Francis Boer knew plenty of stories about people who had known. Who had taken meticulous care of their affairs, written farewell notes, gone to bed, and never seen another day. Boer had never really known what to make of those stories and had never really given them any thought.

Until that Monday morning. A night of ravaging sickness was the forewarning. A night that made his body feel emptied. A few fitful hours of sleep and he suddenly jerked awake at four. He knew then, as if some systems check had uncovered a fatal change in the trip of his heart, the blood thicker in his veins, and then woke him to warn him. This would be his last dawn, the last day in a lifetime. It was as good a day to die as any.

When he was up and able he rested in his study with a glass of water, letting his thoughts vie for his attention. He was proud of his children. They did not talk to him or did so rarely. That was his failing, not theirs. Some men are family men and some are not. He had found every opportunity to be anywhere but home, mostly at work and never short of justification. That was probably his biggest regret. For all the effort his wife invested in changing him, he only understood the need to change when she was no longer there.

That sparked a thought in him. He lifted writing paper from the drawer and laid it on his desk. He wrote four letters, one to each of his children and one to his former wife, now living in Canada. He signed his name with love and carefully folded them into envelopes, addressing each and then slid them into the drawer.

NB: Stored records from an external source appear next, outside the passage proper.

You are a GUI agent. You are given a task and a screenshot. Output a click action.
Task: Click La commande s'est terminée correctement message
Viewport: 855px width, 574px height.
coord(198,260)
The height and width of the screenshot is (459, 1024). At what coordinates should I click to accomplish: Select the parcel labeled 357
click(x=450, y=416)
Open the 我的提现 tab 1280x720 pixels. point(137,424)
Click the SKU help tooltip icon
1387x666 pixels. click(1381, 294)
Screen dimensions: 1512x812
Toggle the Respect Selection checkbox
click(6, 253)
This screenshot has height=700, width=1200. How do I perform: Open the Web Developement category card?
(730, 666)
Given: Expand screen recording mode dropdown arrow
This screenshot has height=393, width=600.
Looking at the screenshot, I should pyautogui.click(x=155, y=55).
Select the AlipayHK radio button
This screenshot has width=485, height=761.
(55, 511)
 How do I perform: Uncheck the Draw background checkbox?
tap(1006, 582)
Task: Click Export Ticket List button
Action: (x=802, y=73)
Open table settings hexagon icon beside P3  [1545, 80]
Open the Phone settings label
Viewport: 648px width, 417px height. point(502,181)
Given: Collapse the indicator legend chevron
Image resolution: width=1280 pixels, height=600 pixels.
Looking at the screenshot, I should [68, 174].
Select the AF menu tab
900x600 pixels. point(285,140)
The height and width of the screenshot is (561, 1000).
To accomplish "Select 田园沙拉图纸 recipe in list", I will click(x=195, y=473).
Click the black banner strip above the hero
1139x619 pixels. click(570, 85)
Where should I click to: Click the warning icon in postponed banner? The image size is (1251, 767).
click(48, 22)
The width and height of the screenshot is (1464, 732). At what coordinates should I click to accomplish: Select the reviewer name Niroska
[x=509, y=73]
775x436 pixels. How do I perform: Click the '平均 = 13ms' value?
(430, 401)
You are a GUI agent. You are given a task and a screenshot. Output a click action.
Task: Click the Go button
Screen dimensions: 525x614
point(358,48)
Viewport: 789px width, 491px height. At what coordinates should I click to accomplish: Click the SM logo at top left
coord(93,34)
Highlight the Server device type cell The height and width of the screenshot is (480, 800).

Then he did something that went against every professional principle he possessed, despite it being the third time he had done it. He called a suspect and warned them away with detail of the investigation. The conversation was short. When he placed the handset back in its cradle he had no better feeling for whether it was right or wrong. If he was right then Sarah and Andrea might be saved. If he was wrong he could not see it would change much. It was not a spur of the moment decision. It had been growing as a thought since the night before.

Boer wrapped himself in a coat and stood outside watching east. He was rewarded with a brief flicker of pink and orange but it was overcast and the dawn was not much to speak of. Back inside, Boer’s morning continued where the night had left off, racked convulsing with nausea. As if presented with this countdown to life his body was desperately trying to expel the cause of its premature conclusion, although there was little left to expel now save for the strength of his body.

Warning off the suspect did make him feel guilty during Ferreira’s visit, despite it being the highlight of his last morning. If he were honest he would admit she was the highlight of his last years, wondering how she would remember him in years to come. He worried for her but only as a coach would a promising student.

After Ferreira left and the marmite toast had been cautiously devoured, he sat in the comfortable silence of the study, the steady progression of a second hand his only company. He pulled the writing paper across one more time and produced one more short letter, sealing it in an envelope marked
Helen
and placing it in the drawer with the others.

He missed the majority of the press conference, spending it in the bathroom revisiting the toast, although his only imperative was to watch the mother and Ferreira’s star turn. He needed a drink, his demons straining at the leash in their last hours. He intended embracing them but not yet. First he would let his mind do what it did best. He worked the detail.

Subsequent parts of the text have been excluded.